*Exercise brief:* Look for "column" in each line of the records, and copy the lines that have it.
++++++++
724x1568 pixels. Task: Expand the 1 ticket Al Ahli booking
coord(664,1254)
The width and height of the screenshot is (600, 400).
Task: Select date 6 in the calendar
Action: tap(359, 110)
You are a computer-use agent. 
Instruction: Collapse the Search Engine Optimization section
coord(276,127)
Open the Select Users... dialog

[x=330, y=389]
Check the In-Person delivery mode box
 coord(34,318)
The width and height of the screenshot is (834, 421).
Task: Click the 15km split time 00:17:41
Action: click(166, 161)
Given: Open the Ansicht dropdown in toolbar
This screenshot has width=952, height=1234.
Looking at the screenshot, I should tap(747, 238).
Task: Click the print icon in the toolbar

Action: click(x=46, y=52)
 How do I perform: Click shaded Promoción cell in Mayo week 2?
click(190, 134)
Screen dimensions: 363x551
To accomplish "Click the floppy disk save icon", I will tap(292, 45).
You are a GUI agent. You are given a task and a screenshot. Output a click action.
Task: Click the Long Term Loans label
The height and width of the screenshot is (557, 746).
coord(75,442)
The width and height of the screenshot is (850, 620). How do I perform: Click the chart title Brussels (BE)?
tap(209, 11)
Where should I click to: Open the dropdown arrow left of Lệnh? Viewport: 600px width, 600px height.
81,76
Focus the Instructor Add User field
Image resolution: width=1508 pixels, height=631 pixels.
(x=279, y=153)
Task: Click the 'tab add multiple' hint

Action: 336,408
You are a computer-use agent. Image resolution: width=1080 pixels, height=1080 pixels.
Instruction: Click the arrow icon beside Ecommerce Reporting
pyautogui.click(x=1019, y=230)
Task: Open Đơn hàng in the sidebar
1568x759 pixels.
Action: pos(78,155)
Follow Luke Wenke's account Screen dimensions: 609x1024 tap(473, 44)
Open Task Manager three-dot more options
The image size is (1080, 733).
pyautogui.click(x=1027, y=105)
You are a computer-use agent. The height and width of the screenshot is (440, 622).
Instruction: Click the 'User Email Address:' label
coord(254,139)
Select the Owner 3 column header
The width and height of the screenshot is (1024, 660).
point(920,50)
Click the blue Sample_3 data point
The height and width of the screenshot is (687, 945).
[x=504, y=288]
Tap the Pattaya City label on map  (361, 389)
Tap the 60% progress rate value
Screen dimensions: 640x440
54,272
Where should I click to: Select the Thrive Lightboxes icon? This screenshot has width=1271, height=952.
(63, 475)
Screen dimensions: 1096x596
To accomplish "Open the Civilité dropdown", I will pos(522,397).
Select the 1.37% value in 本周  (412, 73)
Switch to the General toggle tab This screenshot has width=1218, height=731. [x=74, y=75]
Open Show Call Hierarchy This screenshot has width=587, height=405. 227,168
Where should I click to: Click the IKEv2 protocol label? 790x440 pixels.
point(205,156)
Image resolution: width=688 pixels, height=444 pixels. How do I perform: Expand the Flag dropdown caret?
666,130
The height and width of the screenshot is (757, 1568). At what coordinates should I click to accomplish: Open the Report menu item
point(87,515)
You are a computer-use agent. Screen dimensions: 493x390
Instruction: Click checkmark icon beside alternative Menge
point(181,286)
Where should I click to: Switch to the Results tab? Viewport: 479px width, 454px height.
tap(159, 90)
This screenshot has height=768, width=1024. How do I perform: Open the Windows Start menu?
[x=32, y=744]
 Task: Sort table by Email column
++++++++
*Exercise answer:*
Select the Owner 3 column header
 Task: Sort table by Email column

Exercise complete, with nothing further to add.